# [Dataset excerpts]
_ _ _ _ _ _ _
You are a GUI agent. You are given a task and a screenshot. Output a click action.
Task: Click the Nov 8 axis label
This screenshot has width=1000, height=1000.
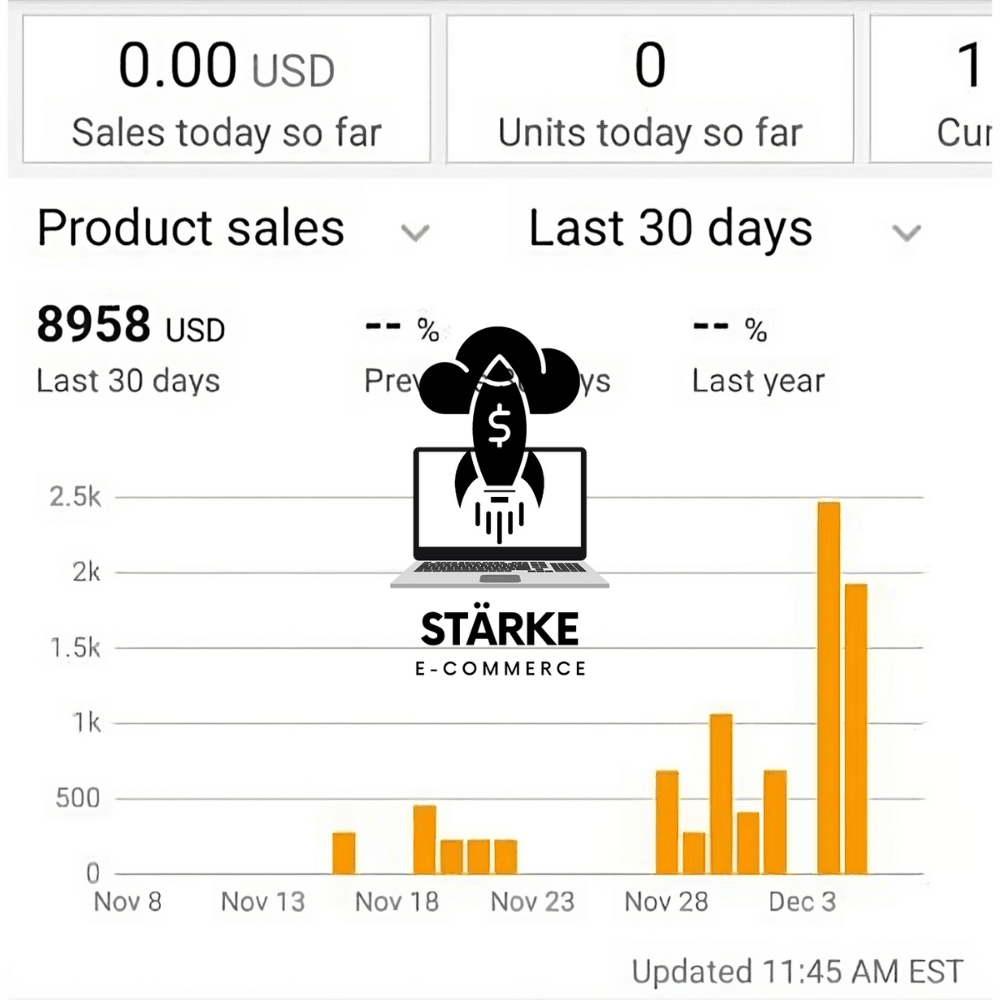click(x=128, y=902)
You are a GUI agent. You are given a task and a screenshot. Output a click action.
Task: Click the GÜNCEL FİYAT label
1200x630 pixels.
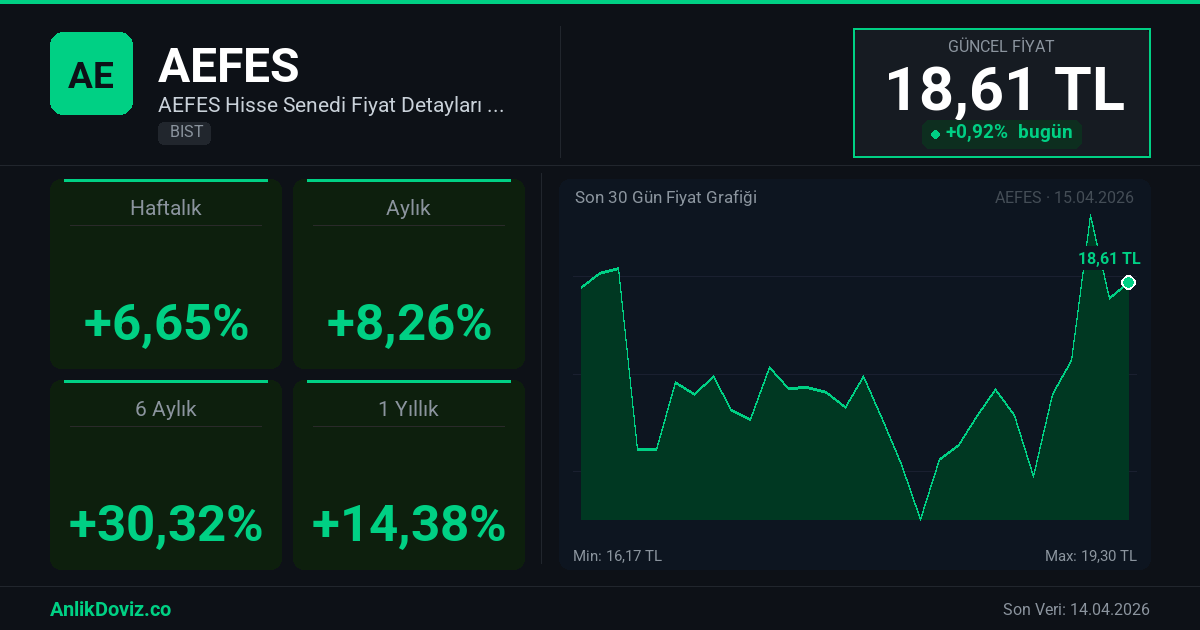tap(1001, 46)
_ _ _ _ _ _ _
# [Try it]
Transcribe every line of the data exactly. No pictures go in the copy.

# [Finished task]
You are a GUI agent. You are given a task and a screenshot. Output a click action.
Task: Click the Nov 8 axis label
This screenshot has width=1000, height=1000.
click(x=128, y=902)
You are a GUI agent. You are given a task and a screenshot. Output a click action.
Task: Click the GÜNCEL FİYAT label
1200x630 pixels.
tap(1001, 46)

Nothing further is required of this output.